We are in the midst of one of the heaviest months ever (July) for resets on adjustable-rate mortgages (many being subprime loans). This is important because it will trigger more than the customary number of defaults and foreclosures. Once this is behind us though, we should be closer to finding a bottom in housing (although don't expect a V-shaped recovery). We are still using broker-sold CDs, purchasing most as new issues at par (receive the same amount back at maturity as we invest) and always investing under the FDIC limit per issuer. The yields are very competitive and if an investor ladders the maturities, they are somewhat protected from big interest rate moves in either direction.
Herbert G. Hopwood, CFP, CFA, president, Hopwood Financial Services Inc., Great Falls, Va.
I think rates will pretty much stay where they are for August. The stock and bond markets will be watching the early poll reports to see which way November may swing and oil prices will most likely continue to keep everyone nervous. The Fed has other tricks in their bag I think they will use for now and leave rates alone. So my vote is that they will remain mostly flat for August.

There are some banks, like National City, that still have investment grade ratings, a lot of assets ($155 billion in this case), and a six-month yield to maturity of over 9.5 percent! You can even get a YTM of over 10 percent by extending the maturity another couple of months! Now it is not FDIC-insured, but it would take a lot for this bank to fold in just six months, especially after all that is already built into this market. We have been using some of these notes that have high coupons and low prices to compliment some of the guaranteed holdings our clients own. It seems like a reasonably safe option for the right person.
Jason Flurry, CFP, president, Legacy Partners Financial Group, Woodstock, Ga.

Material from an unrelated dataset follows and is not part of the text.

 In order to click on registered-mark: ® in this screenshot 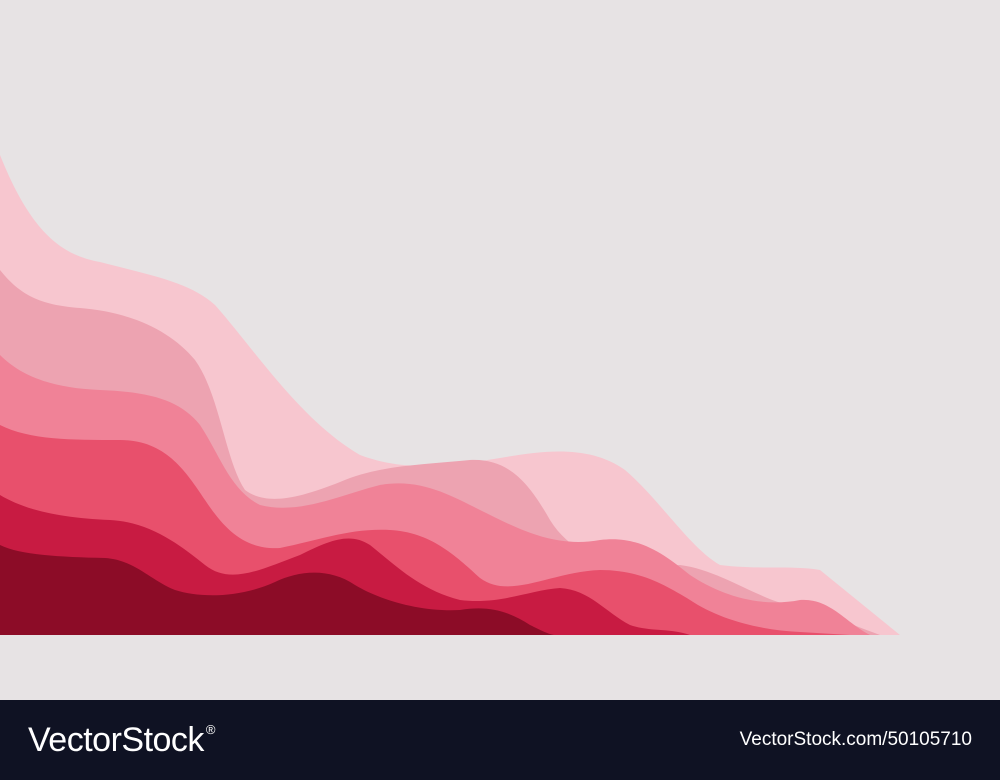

I believe the increasing demands for liquidity from banks will be higher than the additional supply of funds from investors, even though there is a small flight to safety, and this demand will lead to higher rates. I am still cautioning investors to stay short in their maturities as the premium for going out more than a year or two does not seem justified in light of some of the recent inflation numbers.
William Z. Suplee IV, CFA, CFP, Structured Asset Management Inc., Paoli, Pa
The best investment weary savers can make right now is in an economy-sized bottle of aspirin. This hangover is not going away any time soon.

A wise course of action should focus on one's overall financial position, rather than trying to uncover low-risk alternatives that will generate better-than-average returns. The belief that alchemy is possible if we all believe in it has proven false; so it's time to get back to a solid appreciation for fundamentals.

Spend wisely, save aggressively, consider recalibrating your financial goals and objectives, and realize that these are difficult times, healing times.

Look at it this way. This mountain road is icier than ever. It's not the time for a hungover driver to be looking to make up time. The goal is simply to make it home safe and sound.
Daniel Wishnatsky, CFP, Special Kids Financial, Phoenix

Savers should keep maturities on the short-term side or ladder maturities so that at least one CD is maturing every year. It appears that the Fed's next move will be to raise rates, but that may not be for a while.
Lauren Prince, CFP, Prince Financial Advisory, New York

Bankrate's analysts Short-term Long-term
Although the Fed talks tough about inflation, they are no closer to doing anything about it. Worries about the economy will keep the Fed on the sidelines and mean limited upside for CD yields.
Greg McBride, senior financial analyst, Bankrate.com
We've been seeing a slow but fairly steady upward trend in the CDs that Bankrate surveys each week. Look for this to continue despite the Fed holding short-term interest rates steady.